L’association nationale des hémophiles (ANHA) est très connue actuellement mais aussi reconnue au niveau national et international. Notre association s’est réellement distinguée dans toute la région Afrique-Moyen orient (selon les déclarations de la fédération mondiale de l’hémophilie) de par ses actions multiples envers les malades en matière de formation, éducation, mais aussi son rôle de plaidoyer pour faire connaitre les troubles de la coagulation auprès des autorités de santé, la médiatisation de l’hémophilie et des troubles hémorragiques.
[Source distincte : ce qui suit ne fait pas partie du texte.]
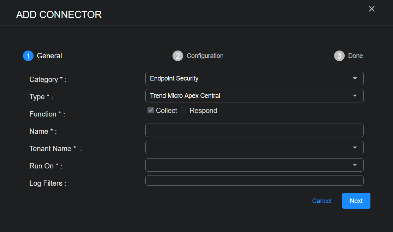Expand the Type dropdown arrow
Viewport: 393px width, 232px height.
[355, 96]
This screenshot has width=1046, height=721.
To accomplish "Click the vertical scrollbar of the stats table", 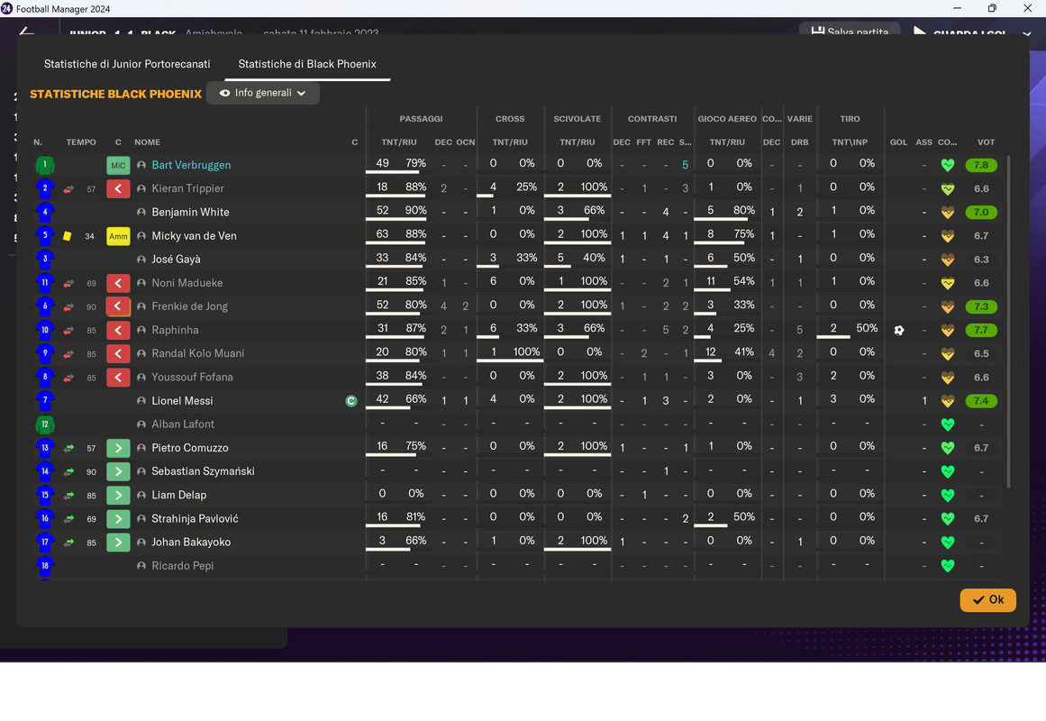I will pos(1008,321).
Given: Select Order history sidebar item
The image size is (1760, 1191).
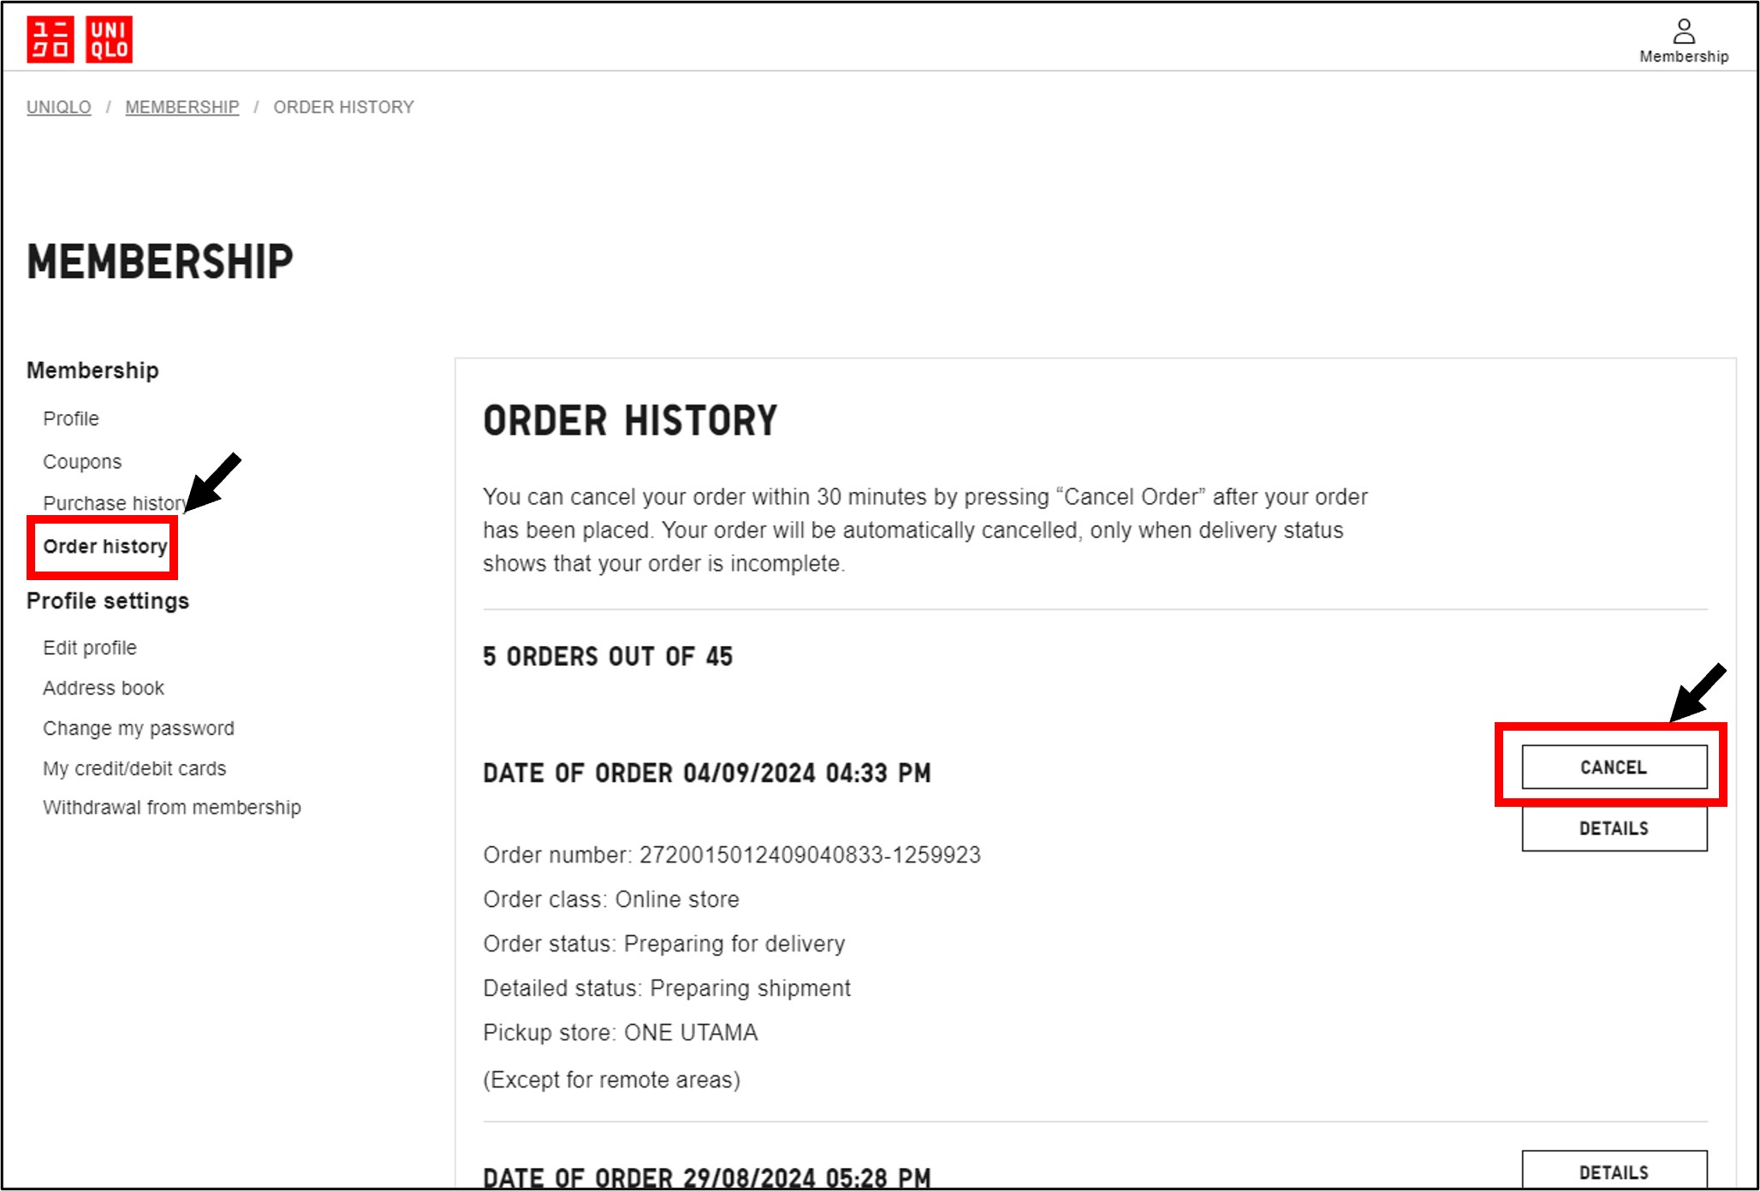Looking at the screenshot, I should pos(104,547).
La force de notre association vient du travail d’équipe des membres du bureau et de l’excellente collaboration entre eux. Un travail organisé et très structurée que l’on doit à la fédération mondiale de l’hémophilie.
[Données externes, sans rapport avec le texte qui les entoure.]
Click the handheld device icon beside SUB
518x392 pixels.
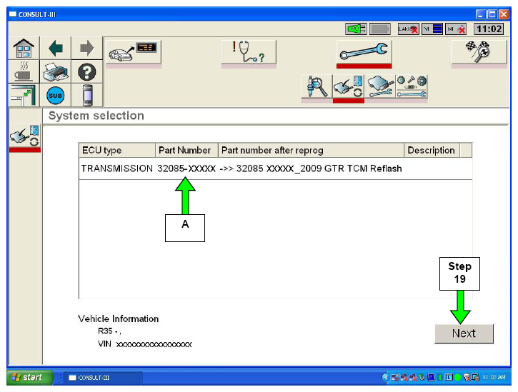coord(86,95)
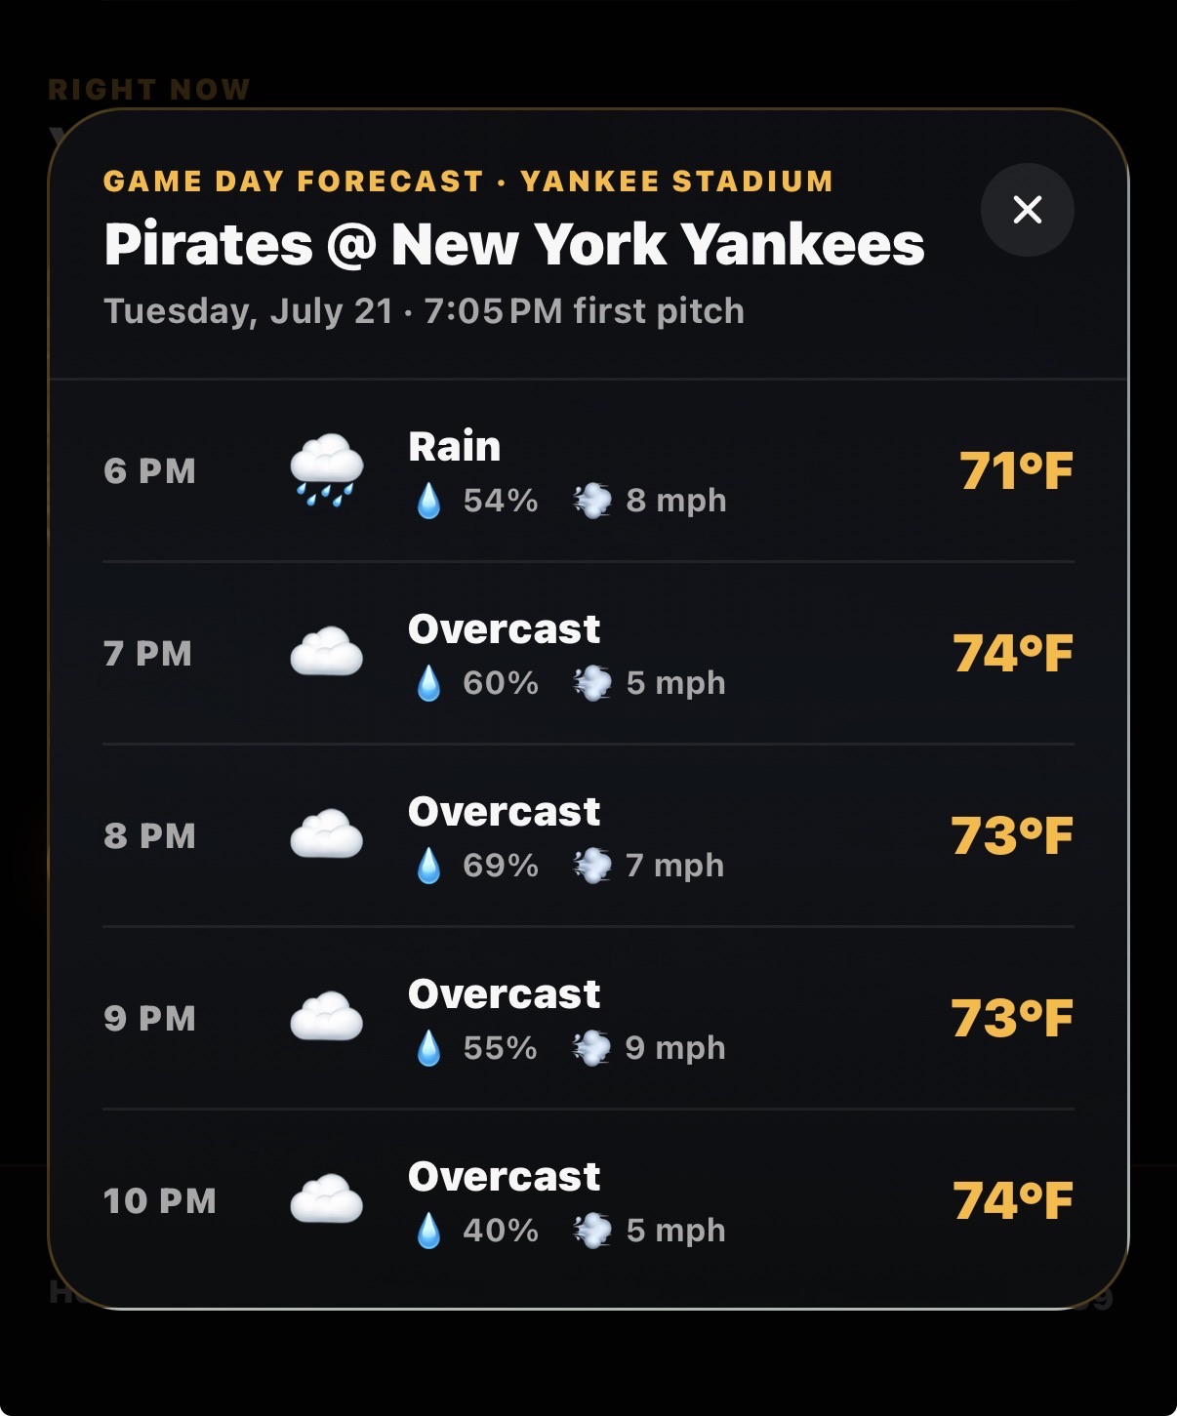The image size is (1177, 1416).
Task: Tap the raindrop icon beside 40%
Action: click(x=428, y=1231)
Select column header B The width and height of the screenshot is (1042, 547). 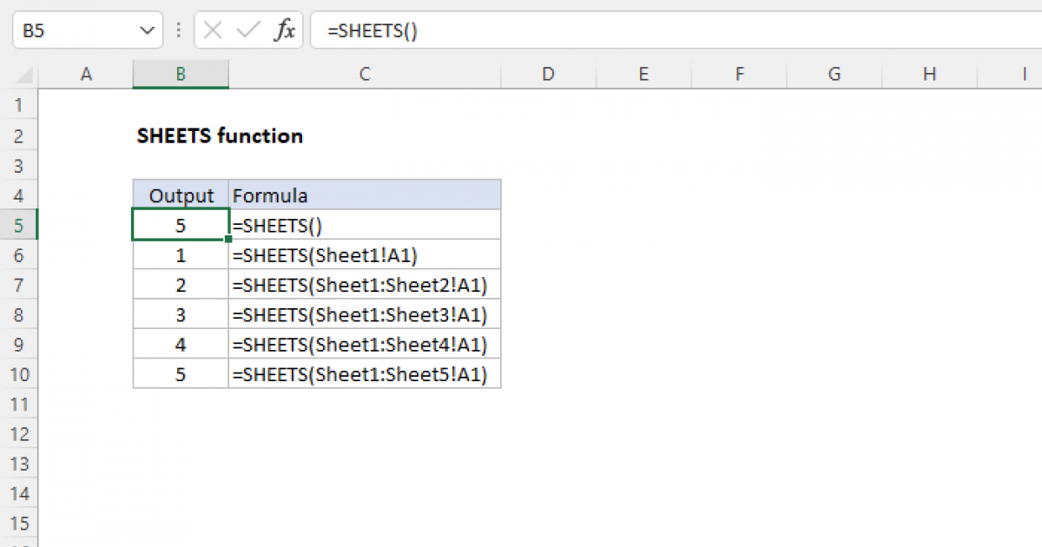pyautogui.click(x=180, y=74)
Au niveau national : nous avons aussi un programme chargé en matière de formation médical dans les wilayas de l’intérieur du pays et les régions sud. Ainsi que de l’éducation thérapeutique des patients.
Au niveau international : Nous avons eu l’expérience de jumelage avec l’association malienne des hémophiles, un réel succès qui nous a donné beaucoup de notoriété et prochainement ça sera avec le Djibouti. Nous sommes aussi Mentor du Bénin dans le cadre d’un projet avec la fédération mondiale de l’hémophilie.
Nous avons assuré des formations sur les techniques du plaidoyer, la gouvernance associative, les relations avec les médias, les laboratoires pharmaceutiques, la sensibilisation… dans beaucoup de pays d’Afrique à l’exemple du Sénégal, le Togo, le Kenya. Nous sommes une réelle référence en Afrique.